### What is being asked
Count the lines in the rows below that contain the string "transform", treating uppercase and lowercase as different, and reply with the number alone.

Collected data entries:
== Segment start ==
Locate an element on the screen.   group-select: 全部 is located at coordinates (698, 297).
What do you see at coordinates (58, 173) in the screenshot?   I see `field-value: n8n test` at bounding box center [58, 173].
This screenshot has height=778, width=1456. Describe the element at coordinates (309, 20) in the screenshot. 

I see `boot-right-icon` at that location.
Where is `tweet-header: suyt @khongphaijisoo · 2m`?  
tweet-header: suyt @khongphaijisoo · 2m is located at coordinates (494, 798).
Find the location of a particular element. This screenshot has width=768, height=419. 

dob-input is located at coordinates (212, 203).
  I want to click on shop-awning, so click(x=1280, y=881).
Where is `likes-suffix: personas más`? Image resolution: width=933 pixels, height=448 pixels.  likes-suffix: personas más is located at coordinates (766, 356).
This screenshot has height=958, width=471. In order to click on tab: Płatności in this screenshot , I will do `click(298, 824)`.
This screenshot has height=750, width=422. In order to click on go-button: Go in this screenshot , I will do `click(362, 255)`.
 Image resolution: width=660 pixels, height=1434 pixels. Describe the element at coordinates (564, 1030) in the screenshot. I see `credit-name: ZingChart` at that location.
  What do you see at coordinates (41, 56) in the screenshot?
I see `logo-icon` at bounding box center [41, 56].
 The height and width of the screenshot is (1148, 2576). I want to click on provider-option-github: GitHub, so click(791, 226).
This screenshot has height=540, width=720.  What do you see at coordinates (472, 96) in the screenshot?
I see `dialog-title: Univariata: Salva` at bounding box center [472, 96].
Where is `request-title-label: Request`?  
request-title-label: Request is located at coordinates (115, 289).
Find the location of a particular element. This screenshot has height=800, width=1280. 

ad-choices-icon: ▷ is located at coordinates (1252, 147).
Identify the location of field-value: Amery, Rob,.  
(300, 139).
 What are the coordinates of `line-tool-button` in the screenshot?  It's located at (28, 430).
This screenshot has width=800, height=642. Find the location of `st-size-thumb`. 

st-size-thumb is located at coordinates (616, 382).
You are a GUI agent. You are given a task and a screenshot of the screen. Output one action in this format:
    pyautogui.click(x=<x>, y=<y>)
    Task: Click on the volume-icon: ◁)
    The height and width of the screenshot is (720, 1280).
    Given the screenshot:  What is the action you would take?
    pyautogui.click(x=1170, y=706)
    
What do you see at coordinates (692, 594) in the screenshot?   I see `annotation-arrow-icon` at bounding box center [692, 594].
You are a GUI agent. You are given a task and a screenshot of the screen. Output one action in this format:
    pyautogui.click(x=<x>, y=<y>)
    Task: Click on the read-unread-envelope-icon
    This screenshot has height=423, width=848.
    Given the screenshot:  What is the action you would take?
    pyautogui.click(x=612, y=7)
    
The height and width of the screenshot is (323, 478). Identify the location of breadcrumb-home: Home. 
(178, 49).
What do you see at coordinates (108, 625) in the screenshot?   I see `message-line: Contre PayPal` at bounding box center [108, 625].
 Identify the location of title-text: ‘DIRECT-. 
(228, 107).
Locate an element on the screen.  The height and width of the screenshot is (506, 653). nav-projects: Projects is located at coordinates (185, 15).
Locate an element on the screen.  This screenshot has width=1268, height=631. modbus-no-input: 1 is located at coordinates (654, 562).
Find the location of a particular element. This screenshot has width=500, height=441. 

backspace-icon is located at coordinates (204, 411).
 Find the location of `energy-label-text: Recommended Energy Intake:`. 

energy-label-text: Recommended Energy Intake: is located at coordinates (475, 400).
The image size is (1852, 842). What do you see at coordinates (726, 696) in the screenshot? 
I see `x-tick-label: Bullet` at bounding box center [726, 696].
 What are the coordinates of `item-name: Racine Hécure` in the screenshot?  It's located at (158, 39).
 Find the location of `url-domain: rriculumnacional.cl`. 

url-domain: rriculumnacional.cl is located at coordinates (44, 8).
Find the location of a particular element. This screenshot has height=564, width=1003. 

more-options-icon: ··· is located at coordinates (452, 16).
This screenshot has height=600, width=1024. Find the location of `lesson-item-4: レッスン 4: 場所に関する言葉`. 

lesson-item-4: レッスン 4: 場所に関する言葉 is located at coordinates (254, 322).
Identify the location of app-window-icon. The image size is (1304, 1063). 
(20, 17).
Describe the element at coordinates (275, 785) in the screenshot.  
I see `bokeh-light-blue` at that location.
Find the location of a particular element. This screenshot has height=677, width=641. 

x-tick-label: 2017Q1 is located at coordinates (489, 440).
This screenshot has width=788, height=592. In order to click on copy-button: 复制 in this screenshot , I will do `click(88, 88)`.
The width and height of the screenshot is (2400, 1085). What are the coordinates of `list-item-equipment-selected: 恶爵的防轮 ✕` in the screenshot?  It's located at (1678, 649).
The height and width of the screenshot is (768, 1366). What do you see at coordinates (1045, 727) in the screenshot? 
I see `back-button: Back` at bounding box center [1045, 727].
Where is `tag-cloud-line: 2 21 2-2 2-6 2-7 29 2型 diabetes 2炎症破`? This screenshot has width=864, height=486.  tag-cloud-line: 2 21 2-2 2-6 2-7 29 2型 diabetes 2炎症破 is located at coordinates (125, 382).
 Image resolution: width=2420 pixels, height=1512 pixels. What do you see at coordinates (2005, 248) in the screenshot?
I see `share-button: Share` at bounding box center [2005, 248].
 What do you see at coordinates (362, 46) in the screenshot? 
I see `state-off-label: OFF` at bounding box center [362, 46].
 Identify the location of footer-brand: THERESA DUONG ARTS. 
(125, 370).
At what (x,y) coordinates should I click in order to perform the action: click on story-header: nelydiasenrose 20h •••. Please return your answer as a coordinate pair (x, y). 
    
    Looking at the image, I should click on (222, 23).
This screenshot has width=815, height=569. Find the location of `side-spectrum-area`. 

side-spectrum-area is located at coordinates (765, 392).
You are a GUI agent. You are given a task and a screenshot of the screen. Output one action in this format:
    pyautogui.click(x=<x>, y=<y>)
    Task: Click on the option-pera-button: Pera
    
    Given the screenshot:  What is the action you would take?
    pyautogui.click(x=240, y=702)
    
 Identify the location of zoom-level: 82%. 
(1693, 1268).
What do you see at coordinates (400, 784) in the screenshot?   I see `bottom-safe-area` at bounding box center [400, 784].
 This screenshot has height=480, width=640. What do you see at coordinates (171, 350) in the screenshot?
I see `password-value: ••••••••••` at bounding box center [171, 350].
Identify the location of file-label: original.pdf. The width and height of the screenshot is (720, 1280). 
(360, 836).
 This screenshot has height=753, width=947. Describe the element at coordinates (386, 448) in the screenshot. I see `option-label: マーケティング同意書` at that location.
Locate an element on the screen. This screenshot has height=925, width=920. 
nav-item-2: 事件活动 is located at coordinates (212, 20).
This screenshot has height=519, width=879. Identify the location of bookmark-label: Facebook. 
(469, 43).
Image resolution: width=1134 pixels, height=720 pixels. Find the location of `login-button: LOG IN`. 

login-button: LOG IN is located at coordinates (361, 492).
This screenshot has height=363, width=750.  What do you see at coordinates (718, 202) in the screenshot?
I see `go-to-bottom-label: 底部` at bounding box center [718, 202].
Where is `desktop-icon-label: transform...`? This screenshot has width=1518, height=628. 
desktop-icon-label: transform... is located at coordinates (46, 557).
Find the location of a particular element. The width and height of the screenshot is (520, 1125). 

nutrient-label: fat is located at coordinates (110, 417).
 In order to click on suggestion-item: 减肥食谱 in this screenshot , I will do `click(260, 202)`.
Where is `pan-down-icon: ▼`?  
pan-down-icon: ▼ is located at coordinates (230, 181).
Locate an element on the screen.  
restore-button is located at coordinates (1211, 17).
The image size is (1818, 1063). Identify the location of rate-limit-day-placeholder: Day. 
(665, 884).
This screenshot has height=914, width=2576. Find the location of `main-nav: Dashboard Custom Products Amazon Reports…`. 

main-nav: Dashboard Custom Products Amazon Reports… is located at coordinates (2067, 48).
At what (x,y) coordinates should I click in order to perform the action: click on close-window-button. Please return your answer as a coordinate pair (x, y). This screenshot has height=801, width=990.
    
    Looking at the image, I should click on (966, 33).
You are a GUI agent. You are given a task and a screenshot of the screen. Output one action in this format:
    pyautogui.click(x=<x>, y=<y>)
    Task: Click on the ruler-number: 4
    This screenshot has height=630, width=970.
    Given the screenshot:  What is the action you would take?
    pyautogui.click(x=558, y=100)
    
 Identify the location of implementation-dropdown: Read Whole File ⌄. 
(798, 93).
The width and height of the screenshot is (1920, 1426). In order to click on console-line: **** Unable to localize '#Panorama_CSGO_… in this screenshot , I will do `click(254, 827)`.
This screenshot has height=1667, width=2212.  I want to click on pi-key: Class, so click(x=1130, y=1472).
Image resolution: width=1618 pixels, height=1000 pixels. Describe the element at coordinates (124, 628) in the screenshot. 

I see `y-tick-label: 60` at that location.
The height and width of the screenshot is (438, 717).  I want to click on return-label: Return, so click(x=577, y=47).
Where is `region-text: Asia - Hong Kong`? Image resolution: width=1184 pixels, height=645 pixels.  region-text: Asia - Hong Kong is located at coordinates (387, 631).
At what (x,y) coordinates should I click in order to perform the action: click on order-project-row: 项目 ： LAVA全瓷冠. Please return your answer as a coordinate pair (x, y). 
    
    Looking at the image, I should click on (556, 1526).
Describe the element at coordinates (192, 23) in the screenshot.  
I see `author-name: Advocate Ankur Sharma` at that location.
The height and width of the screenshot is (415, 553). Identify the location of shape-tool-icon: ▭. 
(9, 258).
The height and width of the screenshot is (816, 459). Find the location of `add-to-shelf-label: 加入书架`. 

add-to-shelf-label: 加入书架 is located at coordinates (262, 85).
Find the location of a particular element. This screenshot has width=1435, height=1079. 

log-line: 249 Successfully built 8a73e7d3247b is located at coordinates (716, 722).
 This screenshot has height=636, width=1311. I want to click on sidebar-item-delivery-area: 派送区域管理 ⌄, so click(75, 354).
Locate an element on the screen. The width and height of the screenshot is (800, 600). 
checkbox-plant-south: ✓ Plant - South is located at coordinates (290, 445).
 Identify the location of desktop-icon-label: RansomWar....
== Segment end ==
### Written response
2